I have recreated this with Jetty as well. Downgrading jolokia to 1.2.1 and voila I have routes. With jolokia 1.2.3 I get no routes if I increase the number of routes in Camel. We have a camelContext which contains about 1200 routes, and when I reduce the number to 100 with jolokia 1.2.3 I can see the servers routes. When I load more, nothing under camel at all. With 1.2.1 everything is happy.

@fliot
fliot commented Dec 22, 2014

I observed the same (tomcat 7.0.52 with Hawtio 1.4.27),
With Jolokia 1.2.2 I wasn't seen my 200 camel routes on Hawtio,
Just for test, following this thread suggestion,
I switched back to Jolokia 1.2.1, and here surprize, all my camel routes are now visible in Hawtio !!!!

@rhuss
Contributor
rhuss commented Dec 22, 2014

Ok, ok. I really need a reproducible test case. Can your share your code somehow so that I can reproduce it for me ? It's really hard to fish in muddy waters ....

@rhuss
Contributor
rhuss commented Dec 22, 2014

I will have a thorough look at the diff between 1.2.1 and 1.2.2 but of course having it in my debugger would be far easier .... 'hope we can nail it down till the year changes ;-)

@chrislovecnm

Recreating this is going to be fun.

Here is sorta how we create our 1200 routes :)

We have a bean that is fired by a timer that runs once. The bean itself creates a new class that is a route. That class is then added to the the camelContext. Camel in essence creates it's own routes. The kicker is that the routes are polling consumers, so we are creating a bunch of threads as well.

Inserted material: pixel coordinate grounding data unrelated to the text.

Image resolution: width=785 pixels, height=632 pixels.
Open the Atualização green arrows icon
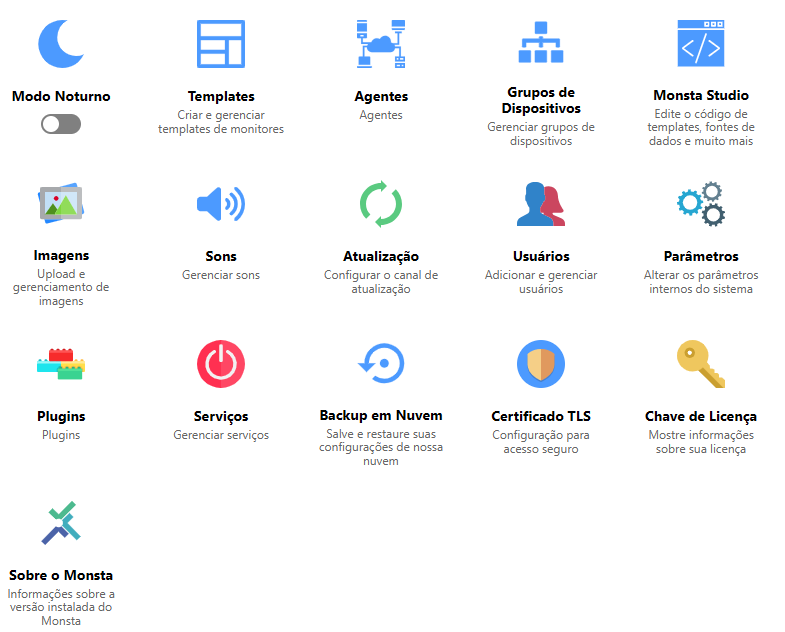pos(381,204)
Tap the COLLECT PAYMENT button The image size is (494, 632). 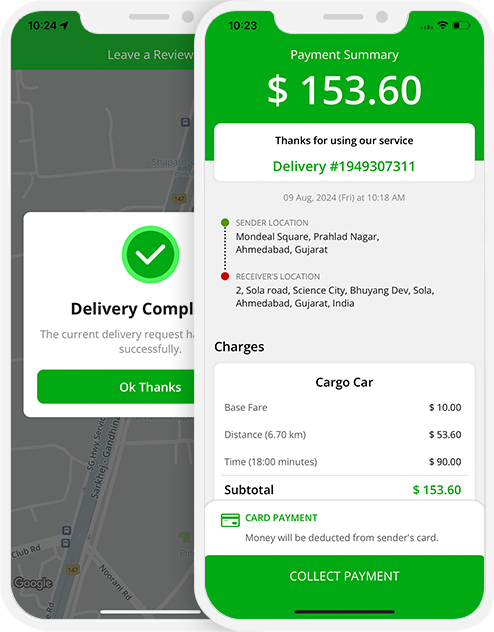point(344,576)
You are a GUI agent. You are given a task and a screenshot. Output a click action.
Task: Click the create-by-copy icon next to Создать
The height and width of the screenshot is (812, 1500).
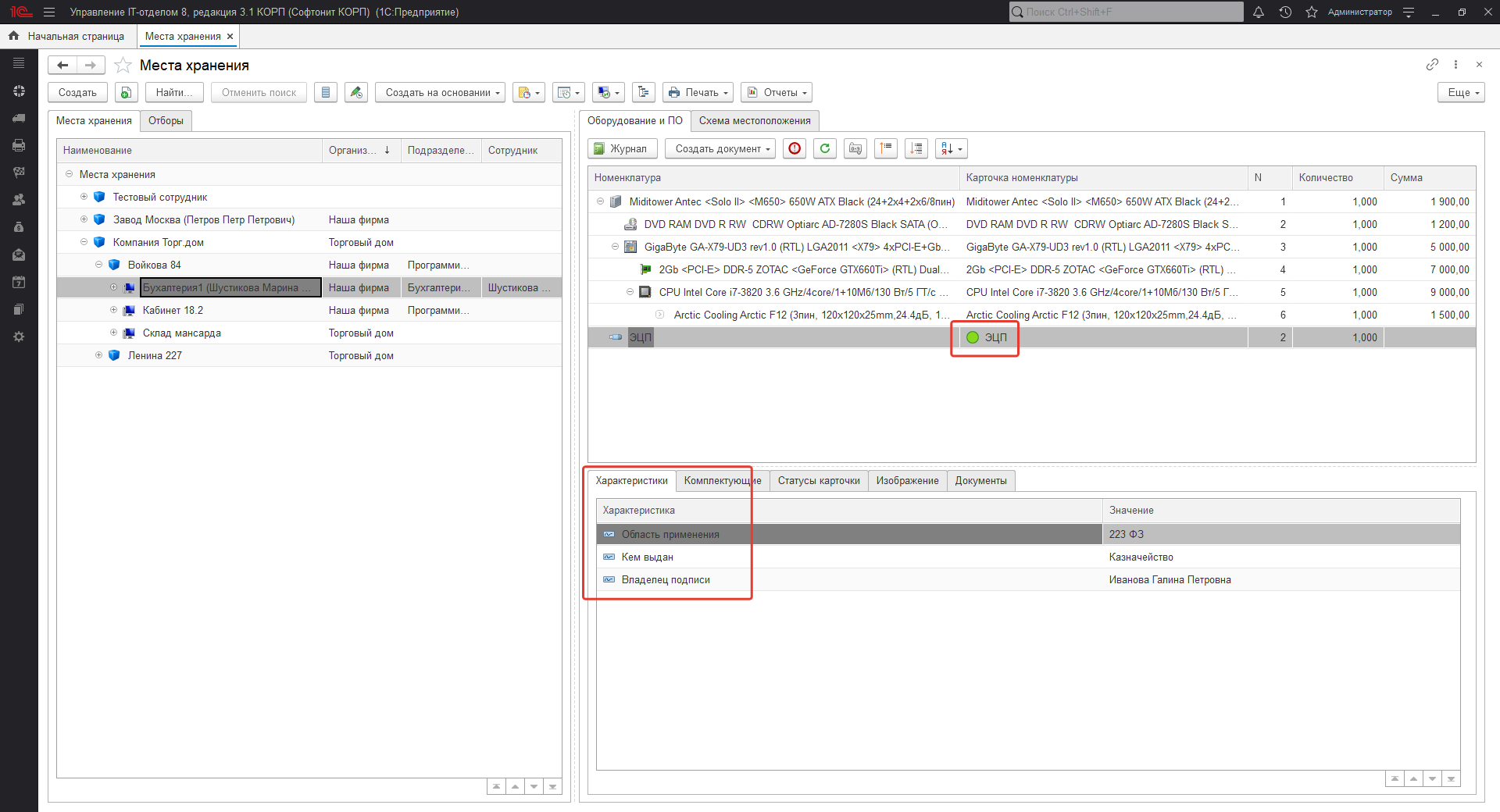[x=126, y=92]
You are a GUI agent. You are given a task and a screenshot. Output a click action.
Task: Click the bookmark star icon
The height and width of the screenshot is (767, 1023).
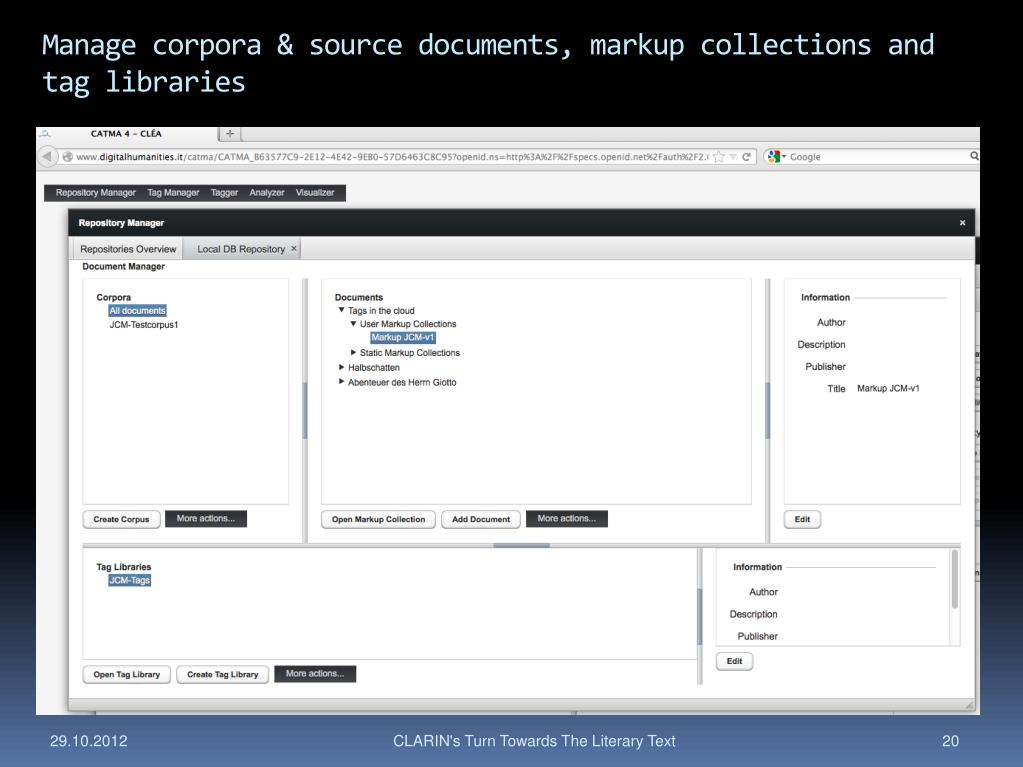719,157
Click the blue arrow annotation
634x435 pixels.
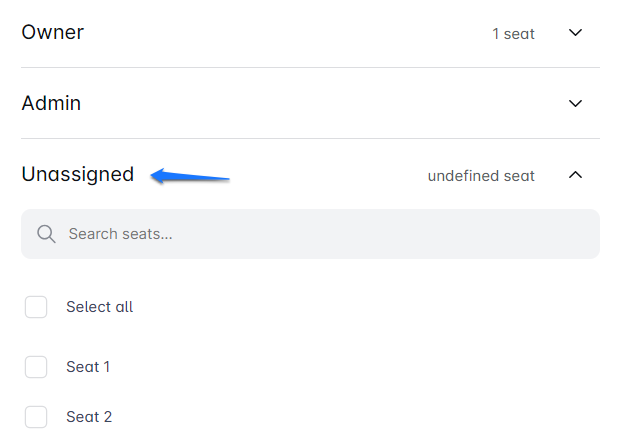[190, 177]
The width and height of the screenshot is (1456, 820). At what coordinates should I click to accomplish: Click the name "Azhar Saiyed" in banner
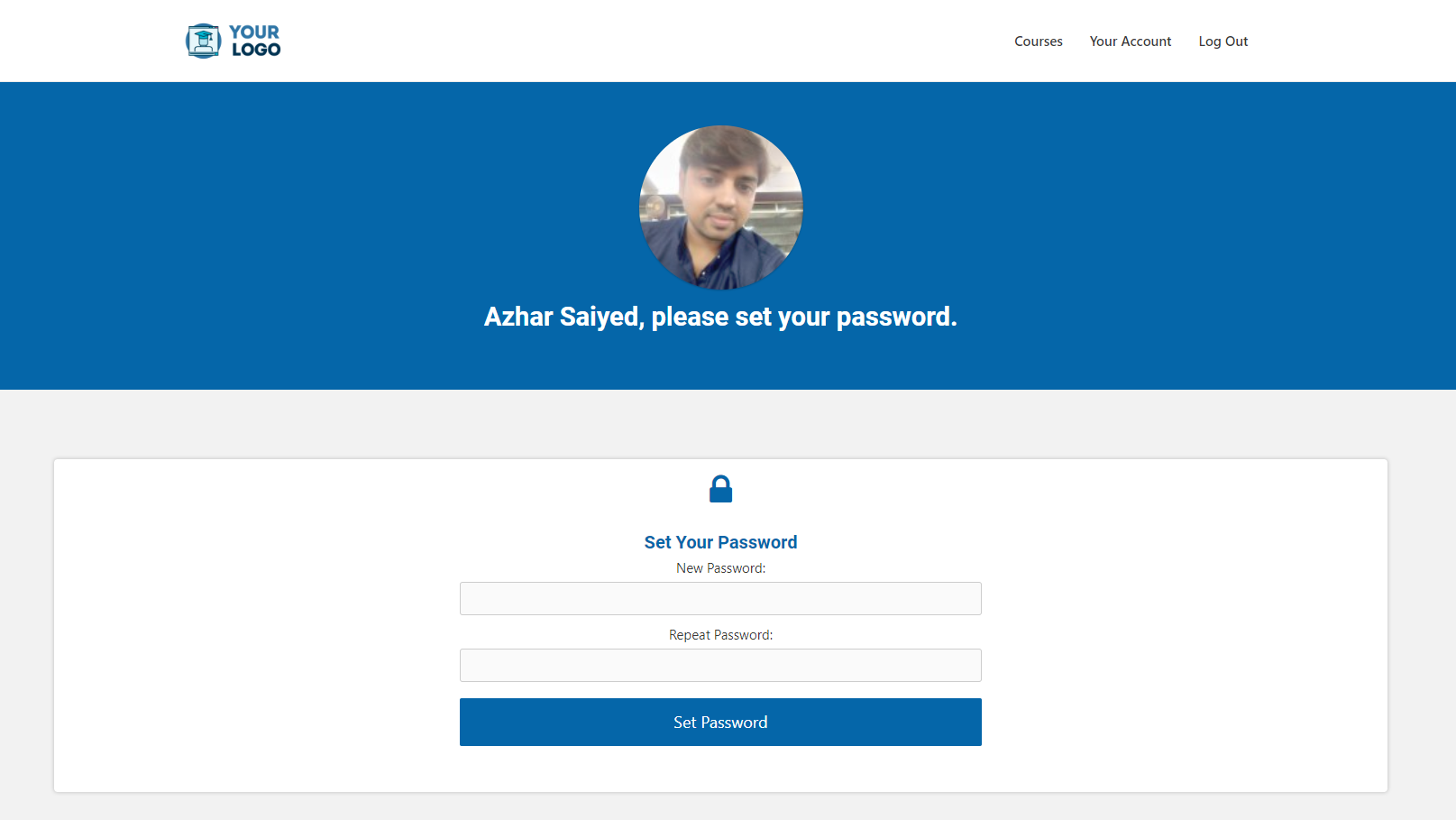(562, 317)
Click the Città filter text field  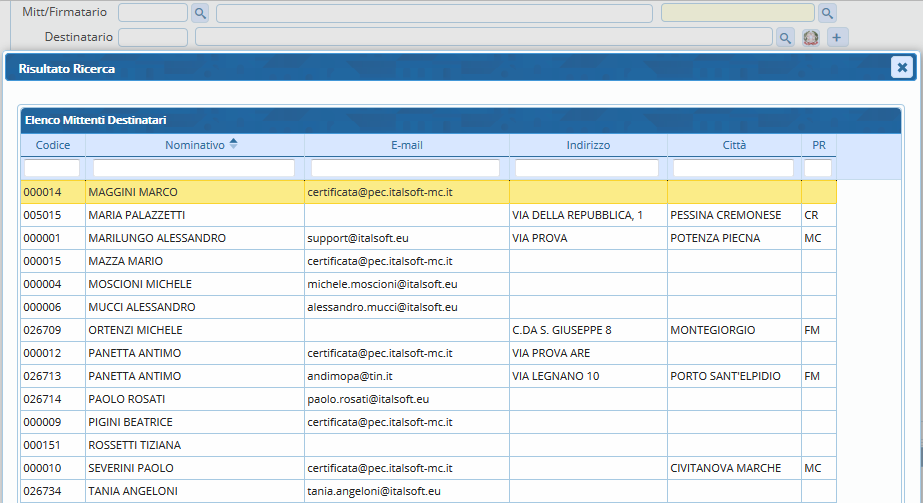click(733, 168)
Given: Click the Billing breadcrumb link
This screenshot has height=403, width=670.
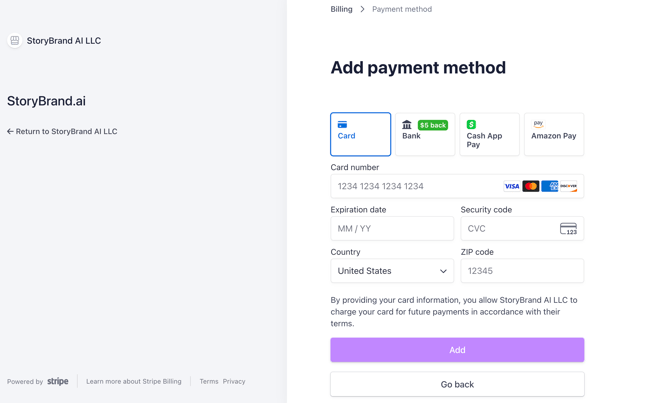Looking at the screenshot, I should (x=341, y=9).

Here is some example code that runs inside of the bean that a timer could fire off just once, after the camelContext starts:

MyRoute routeBuilder = new MyRoute();
routeBuilder.setRoutId(id); // set it to unique
routeBuilder.setOffet(ms); // offset time so that it does not run at the same time
routeBuilder.setRoute; // set to a unique poller.

try {
  camelContext.addRoutes(routeBuilder);
} catch (Exception e) {
  logger.error("unable to add route", e);
}

You could look at creating timers that fire every few ms and just log messages.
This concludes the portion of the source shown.